Die Nacht sank auf der Alpen Joch,
Da zog durchs Dorf ein Jüngling noch;
Der trug ein Banner in der Hand,
Auf dem der fremde Wahlspruch stand:
       Excelsior!

Trüb seine Stirn; sein Aug' ein Schwert,
Das blitzend aus der Scheide fährt;
Wie klingend Erz melodisch tief
Der Stimme Ton, mit der er rief:
       Excelsior!

Rings in den stillen Hütten glomm
Der Schein des Herdes, traut und fromm;
Gespenstisch reckten sich im Kreis
Die Gletscher – doch er seufzte leis:
       Excelsior!

Der alte Dörfner sprach: »O laß!
Eng und gefährlich ist der Patz!
Schwarz droht der Sturm, der Gießbach schwoll!«
Als Antwort klang es, tief und voll:
       Excelsior!

Das Mädchen sprach: »Bleib', müder Gast!
In meinen Armen halte Rast!«
Sein blaues Auge strahlte feucht;
Doch wieder sang er, ungebeugt:
       Excelsior!

»Weich' aus der dürren Kiefer Fall!
Flieh' der Lawine zorn'gen Ball!«
Dies war des Landmanns letztes Wort;
Hoch in den Bergen klang es fort:
       Excelsior!

Frühmorgens, als zum Herrn um Kraft
Flehte Sankt Bernhards Brüderschaft,
Da tönte, wie aus tiefer Gruft,
Ein Rufen durch die bange Luft:
       Excelsior!

Und, spürend, unterm Schnee zur Stund'
Fand einen Wandersmann der Hund;
Noch hielt er in der eis'gen Hand
Das Banner, drauf der Wahlspruch stand:
       Excelsior!

Dort, in des Zwielichts kaltem Wehn,
Dort lag er, leblos, aber schön;
Herab vom Himmel, klar und fern,
Fiel eine Stimme, wie ein Stern:
       Excelsior!

Der Regentag

Der Tag ist kalt und trüb und traurig;
Es regnet, und der Wind weht schaurig;
Noch hält sich die Reb' an der Mauer mit Not,
Doch am Boden schon liegen die Blätter tot.
Und der Tag ist trüb und traurig.
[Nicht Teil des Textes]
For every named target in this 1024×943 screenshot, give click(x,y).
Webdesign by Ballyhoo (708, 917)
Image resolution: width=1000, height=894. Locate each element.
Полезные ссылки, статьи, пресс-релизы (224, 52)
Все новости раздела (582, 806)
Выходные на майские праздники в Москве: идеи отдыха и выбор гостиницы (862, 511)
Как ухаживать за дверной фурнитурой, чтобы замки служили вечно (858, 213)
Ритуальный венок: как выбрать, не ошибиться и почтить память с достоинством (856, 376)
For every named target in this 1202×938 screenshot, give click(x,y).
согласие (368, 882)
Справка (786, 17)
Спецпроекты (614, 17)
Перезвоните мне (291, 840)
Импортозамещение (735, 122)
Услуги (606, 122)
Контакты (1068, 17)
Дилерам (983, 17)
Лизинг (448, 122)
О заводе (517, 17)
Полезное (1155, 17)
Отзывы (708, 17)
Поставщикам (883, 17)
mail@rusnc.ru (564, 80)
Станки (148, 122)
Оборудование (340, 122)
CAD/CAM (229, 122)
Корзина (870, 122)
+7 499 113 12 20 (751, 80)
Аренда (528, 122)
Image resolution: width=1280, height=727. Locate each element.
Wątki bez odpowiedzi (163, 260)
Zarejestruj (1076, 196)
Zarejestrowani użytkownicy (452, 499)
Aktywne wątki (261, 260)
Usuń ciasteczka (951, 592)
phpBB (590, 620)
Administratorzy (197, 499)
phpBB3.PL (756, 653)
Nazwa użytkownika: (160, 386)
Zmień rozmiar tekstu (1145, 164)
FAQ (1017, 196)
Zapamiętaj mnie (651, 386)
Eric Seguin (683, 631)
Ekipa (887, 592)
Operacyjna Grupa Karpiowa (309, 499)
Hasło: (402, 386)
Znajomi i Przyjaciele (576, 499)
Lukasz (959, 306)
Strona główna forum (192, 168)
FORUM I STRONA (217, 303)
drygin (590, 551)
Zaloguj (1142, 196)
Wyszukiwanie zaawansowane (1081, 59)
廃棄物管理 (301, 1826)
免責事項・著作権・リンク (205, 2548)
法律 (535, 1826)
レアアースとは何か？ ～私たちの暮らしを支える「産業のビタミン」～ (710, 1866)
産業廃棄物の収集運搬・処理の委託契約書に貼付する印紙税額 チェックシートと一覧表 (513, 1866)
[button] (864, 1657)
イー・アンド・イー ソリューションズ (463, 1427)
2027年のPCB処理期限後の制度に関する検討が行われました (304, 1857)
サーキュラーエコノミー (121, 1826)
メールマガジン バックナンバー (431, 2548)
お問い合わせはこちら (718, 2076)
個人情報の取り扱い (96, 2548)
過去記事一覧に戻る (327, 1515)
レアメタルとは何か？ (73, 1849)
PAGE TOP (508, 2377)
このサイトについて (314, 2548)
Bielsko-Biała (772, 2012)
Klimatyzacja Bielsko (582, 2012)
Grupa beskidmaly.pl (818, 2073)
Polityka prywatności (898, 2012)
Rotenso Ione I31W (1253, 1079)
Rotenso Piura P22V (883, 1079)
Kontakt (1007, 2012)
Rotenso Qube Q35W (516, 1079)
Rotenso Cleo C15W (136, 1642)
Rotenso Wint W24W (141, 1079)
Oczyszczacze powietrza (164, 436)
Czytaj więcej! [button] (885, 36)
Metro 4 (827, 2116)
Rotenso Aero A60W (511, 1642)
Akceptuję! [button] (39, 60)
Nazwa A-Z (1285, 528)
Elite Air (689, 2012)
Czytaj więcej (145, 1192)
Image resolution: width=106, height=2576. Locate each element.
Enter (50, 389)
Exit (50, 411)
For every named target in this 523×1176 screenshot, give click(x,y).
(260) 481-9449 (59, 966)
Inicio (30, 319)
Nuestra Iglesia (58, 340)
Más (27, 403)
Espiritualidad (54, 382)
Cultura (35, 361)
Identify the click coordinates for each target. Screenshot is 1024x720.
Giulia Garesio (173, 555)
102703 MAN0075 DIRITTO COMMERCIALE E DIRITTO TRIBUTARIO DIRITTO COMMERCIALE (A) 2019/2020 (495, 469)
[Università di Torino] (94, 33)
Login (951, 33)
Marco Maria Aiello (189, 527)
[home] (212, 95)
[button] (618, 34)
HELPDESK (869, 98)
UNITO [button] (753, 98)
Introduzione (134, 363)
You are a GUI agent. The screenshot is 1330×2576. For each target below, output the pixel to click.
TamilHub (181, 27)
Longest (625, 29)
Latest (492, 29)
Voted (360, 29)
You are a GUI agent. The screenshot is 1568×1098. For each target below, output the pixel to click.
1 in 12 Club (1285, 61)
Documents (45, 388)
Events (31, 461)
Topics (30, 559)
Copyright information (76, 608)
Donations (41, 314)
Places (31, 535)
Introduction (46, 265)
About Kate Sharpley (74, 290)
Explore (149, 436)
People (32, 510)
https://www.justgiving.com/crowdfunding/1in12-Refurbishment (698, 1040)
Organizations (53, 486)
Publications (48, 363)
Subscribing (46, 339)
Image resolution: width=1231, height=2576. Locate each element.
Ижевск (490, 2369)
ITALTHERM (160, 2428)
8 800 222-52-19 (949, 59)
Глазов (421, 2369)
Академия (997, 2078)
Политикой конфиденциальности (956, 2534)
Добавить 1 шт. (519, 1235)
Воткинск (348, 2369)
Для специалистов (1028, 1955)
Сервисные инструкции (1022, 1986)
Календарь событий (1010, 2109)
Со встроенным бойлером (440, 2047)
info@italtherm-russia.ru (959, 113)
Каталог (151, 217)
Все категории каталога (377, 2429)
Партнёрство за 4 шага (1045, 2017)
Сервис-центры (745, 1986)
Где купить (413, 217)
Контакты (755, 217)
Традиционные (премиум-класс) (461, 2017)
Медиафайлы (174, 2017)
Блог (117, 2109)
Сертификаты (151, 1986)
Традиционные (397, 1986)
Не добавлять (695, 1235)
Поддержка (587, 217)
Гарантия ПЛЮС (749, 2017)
Mein Leben ist kalt und trüb und traurig;
Es regnet, und der Wind weht schaurig;
Noch hält sich mein Geist an der Zeit, die geflohn,
Doch die Träume der Jugend, dicht fallen sie schon,
          Und die Tage sind trüb und traurig.

Sei still mein Herz und laß dein Kümmern;
Durch Wolken sieh' die Sonne schimmern;
Nicht du allein kennst der Erde Qual,
Durch jedes Leben braust Sturm einmal:
          Mancher Tag muß trüb sein und traurig!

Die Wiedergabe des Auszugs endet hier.